PROBLEM DESCRIPTION:
Take the entries below and print, exactly, the stretch from the line containing "Where should I click to: Click the Installation" through the line containing "Screen dimensions: 1200x750", both included.
————
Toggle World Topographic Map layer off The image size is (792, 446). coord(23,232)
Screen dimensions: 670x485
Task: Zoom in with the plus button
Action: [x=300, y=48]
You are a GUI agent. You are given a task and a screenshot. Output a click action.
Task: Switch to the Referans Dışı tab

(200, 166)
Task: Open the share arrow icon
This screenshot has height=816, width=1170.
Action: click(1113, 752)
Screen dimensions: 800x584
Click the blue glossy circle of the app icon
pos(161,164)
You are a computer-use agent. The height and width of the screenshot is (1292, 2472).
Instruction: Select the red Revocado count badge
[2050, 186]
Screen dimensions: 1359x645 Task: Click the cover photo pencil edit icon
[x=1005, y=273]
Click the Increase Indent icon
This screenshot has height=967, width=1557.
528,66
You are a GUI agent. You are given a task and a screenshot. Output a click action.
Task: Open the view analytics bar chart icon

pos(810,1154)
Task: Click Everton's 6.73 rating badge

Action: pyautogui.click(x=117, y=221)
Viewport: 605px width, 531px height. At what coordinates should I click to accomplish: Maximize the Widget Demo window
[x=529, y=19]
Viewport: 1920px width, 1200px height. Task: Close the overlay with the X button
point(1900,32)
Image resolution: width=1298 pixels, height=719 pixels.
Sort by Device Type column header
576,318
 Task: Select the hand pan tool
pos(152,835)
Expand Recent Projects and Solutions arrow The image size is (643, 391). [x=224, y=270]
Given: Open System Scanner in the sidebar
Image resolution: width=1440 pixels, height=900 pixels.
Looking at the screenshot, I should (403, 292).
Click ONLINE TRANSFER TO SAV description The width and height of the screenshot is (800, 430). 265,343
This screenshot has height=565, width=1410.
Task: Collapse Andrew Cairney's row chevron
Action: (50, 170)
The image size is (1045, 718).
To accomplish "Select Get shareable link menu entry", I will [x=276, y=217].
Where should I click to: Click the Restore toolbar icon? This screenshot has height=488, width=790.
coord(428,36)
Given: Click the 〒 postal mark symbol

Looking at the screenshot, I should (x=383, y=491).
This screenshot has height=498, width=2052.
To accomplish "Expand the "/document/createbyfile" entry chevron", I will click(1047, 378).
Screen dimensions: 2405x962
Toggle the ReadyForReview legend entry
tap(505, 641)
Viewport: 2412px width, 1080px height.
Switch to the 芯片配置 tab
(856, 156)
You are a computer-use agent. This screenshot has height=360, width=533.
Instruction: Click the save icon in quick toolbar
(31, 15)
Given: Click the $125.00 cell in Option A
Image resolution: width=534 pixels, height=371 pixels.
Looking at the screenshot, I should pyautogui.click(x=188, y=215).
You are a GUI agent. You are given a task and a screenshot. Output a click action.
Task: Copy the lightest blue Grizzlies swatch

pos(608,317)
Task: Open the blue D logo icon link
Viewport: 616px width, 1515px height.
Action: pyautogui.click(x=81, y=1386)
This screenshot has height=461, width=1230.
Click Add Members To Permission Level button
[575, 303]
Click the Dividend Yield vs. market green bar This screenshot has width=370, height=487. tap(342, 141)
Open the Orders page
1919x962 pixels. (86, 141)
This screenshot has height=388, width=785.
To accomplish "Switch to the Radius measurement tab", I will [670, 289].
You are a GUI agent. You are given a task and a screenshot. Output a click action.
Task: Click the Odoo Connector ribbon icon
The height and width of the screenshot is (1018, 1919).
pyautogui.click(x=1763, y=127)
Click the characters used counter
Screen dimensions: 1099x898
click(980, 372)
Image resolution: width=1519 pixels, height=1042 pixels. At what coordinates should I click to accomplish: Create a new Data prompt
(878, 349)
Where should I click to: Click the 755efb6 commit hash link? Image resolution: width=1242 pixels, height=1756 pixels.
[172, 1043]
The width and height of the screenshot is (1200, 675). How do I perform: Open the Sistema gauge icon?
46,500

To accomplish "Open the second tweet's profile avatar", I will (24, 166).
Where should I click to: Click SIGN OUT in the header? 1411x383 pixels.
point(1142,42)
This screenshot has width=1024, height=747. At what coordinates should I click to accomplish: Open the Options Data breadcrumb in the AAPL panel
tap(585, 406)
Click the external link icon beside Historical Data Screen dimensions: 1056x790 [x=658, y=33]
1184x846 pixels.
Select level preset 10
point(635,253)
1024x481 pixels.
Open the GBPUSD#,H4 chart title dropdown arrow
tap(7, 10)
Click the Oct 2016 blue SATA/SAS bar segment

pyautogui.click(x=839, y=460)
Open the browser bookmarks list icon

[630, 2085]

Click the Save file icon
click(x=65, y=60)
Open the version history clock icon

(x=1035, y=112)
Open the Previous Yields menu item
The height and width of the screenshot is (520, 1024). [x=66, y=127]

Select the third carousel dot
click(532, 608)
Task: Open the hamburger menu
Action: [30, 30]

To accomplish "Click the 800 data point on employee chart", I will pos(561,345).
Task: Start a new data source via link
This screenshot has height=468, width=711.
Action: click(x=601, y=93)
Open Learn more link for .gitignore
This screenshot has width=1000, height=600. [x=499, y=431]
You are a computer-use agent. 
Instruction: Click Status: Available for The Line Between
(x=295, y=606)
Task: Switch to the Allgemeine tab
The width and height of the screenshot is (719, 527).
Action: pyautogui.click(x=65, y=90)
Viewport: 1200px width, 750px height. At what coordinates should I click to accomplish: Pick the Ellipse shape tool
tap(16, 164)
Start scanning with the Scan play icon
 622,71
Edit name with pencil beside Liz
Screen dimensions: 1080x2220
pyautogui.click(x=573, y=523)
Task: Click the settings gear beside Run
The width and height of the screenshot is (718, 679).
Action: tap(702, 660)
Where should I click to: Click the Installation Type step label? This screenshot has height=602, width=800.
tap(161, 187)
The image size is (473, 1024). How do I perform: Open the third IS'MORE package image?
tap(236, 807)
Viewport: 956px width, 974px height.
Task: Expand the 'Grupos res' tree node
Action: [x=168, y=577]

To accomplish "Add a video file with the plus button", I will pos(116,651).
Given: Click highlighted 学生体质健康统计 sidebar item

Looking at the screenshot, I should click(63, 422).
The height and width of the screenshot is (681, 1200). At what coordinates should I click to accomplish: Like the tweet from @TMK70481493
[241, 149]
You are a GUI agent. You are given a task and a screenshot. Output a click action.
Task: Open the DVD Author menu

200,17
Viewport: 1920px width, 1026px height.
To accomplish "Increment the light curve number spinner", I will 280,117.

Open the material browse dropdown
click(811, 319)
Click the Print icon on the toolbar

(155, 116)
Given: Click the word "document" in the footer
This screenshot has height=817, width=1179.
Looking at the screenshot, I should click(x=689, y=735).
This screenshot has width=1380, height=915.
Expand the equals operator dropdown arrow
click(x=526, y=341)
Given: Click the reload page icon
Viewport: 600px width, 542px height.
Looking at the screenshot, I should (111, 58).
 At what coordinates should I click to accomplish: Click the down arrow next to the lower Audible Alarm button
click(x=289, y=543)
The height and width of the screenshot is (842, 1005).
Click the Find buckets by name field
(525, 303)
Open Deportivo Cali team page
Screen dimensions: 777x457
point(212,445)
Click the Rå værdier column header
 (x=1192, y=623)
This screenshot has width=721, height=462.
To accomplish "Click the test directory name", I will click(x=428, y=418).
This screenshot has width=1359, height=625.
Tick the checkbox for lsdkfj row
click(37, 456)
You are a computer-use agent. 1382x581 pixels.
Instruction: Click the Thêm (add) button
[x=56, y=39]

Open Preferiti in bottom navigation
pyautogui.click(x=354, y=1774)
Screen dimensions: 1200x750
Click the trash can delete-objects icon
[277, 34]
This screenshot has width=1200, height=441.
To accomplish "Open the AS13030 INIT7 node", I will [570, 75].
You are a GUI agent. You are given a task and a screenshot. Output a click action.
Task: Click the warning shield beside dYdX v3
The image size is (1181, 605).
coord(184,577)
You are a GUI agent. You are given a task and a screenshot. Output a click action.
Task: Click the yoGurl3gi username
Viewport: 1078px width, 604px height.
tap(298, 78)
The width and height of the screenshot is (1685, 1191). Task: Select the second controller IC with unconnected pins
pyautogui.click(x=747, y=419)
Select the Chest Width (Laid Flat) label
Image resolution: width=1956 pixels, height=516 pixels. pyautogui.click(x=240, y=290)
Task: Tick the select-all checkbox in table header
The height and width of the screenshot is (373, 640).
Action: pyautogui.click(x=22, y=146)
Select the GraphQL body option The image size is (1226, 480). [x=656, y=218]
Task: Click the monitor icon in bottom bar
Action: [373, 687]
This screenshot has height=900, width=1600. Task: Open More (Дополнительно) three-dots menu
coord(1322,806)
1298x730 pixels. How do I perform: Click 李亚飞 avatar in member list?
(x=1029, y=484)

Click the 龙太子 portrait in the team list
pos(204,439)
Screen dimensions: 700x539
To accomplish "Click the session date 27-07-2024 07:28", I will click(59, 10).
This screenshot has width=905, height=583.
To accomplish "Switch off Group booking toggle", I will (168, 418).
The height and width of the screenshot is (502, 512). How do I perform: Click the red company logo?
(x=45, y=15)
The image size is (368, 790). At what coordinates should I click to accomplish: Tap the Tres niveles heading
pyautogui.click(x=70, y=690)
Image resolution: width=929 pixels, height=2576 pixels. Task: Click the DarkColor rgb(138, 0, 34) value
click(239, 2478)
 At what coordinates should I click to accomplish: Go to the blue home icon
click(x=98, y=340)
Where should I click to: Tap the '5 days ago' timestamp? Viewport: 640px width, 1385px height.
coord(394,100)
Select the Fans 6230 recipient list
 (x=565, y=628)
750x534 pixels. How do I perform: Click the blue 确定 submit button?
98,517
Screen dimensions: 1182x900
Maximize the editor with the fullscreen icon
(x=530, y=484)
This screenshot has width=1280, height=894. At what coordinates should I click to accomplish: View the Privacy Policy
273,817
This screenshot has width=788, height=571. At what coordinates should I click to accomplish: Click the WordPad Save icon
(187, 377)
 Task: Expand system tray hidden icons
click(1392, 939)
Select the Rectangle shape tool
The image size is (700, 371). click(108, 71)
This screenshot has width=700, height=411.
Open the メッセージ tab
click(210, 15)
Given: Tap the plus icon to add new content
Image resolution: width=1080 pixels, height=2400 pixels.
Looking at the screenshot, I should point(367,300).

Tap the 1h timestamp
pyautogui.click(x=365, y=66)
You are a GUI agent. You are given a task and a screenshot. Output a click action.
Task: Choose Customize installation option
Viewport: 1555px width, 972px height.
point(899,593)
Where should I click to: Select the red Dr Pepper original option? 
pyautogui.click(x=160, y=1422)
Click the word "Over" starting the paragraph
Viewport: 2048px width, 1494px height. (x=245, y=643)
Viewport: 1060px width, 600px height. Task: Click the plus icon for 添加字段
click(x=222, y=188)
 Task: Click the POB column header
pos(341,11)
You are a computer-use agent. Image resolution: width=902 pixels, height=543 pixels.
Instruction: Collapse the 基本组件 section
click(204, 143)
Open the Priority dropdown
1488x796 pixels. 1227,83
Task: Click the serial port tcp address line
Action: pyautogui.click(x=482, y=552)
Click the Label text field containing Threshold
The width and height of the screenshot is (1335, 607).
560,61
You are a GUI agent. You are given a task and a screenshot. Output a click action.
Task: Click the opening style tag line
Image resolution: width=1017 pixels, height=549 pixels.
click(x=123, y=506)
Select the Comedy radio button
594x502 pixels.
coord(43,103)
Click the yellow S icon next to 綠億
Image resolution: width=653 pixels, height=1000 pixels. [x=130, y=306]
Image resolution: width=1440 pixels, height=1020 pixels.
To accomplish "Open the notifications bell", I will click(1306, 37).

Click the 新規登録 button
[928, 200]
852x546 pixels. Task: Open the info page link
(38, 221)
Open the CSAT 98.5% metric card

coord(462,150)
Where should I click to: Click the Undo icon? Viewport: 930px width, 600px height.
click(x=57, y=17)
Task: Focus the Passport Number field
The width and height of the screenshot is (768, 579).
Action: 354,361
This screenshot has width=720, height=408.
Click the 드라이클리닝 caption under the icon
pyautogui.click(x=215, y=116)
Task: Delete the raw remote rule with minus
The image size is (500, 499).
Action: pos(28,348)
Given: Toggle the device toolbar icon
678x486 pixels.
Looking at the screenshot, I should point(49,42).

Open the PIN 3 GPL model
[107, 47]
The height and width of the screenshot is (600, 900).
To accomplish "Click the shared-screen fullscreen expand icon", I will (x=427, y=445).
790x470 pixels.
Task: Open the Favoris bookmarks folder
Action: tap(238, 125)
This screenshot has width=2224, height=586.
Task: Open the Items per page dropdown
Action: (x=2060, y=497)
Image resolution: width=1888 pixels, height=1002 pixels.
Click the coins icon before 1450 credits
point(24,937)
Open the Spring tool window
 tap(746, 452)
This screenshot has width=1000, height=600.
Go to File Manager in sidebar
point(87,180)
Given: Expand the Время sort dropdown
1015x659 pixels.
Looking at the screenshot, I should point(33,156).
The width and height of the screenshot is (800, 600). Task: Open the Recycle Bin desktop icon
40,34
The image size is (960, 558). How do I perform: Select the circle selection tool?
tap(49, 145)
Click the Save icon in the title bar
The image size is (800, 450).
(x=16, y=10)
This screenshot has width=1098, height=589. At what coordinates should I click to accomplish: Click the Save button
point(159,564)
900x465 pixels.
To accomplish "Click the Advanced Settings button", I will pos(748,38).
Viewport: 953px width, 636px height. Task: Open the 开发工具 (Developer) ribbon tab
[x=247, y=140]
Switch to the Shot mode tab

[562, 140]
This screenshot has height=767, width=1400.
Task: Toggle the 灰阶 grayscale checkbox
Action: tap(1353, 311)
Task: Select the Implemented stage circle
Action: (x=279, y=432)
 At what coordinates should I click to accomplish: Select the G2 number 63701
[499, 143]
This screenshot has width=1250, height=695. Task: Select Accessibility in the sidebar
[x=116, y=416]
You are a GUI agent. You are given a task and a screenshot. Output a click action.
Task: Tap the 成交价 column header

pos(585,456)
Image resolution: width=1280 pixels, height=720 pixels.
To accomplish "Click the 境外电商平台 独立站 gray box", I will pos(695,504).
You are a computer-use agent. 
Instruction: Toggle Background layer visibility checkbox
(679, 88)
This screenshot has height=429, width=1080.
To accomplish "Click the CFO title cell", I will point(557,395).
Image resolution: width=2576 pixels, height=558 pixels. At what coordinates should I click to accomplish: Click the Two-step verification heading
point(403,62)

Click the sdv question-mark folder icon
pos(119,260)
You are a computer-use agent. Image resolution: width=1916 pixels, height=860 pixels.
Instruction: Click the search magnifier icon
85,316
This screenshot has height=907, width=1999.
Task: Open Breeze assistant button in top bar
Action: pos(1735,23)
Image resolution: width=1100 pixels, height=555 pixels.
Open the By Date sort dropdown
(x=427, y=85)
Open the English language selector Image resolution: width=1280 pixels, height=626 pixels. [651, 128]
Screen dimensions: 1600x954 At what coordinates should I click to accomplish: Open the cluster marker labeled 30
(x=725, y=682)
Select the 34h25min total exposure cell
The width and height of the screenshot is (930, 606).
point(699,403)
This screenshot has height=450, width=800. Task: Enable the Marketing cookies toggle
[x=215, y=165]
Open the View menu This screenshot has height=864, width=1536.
————
RESULT FOR THIS EXERCISE:
Where should I click to: Click the Installation Type step label? This screenshot has height=602, width=800.
tap(161, 187)
The image size is (473, 1024). How do I perform: Open the third IS'MORE package image?
tap(236, 807)
Viewport: 956px width, 974px height.
Task: Expand the 'Grupos res' tree node
Action: [x=168, y=577]

To accomplish "Add a video file with the plus button", I will pos(116,651).
Given: Click highlighted 学生体质健康统计 sidebar item

Looking at the screenshot, I should click(63, 422).
The height and width of the screenshot is (681, 1200). At what coordinates should I click to accomplish: Like the tweet from @TMK70481493
[241, 149]
You are a GUI agent. You are given a task and a screenshot. Output a click action.
Task: Open the DVD Author menu

200,17
Viewport: 1920px width, 1026px height.
To accomplish "Increment the light curve number spinner", I will 280,117.

Open the material browse dropdown
click(811, 319)
Click the Print icon on the toolbar

(155, 116)
Given: Click the word "document" in the footer
This screenshot has height=817, width=1179.
Looking at the screenshot, I should click(x=689, y=735).
This screenshot has width=1380, height=915.
Expand the equals operator dropdown arrow
click(x=526, y=341)
Given: Click the reload page icon
Viewport: 600px width, 542px height.
Looking at the screenshot, I should (111, 58).
 At what coordinates should I click to accomplish: Click the down arrow next to the lower Audible Alarm button
click(x=289, y=543)
The height and width of the screenshot is (842, 1005).
Click the Find buckets by name field
(525, 303)
Open Deportivo Cali team page
Screen dimensions: 777x457
point(212,445)
Click the Rå værdier column header
 (x=1192, y=623)
This screenshot has width=721, height=462.
To accomplish "Click the test directory name", I will click(x=428, y=418).
This screenshot has width=1359, height=625.
Tick the checkbox for lsdkfj row
click(37, 456)
You are a computer-use agent. 1382x581 pixels.
Instruction: Click the Thêm (add) button
[x=56, y=39]

Open Preferiti in bottom navigation
pyautogui.click(x=354, y=1774)
Screen dimensions: 1200x750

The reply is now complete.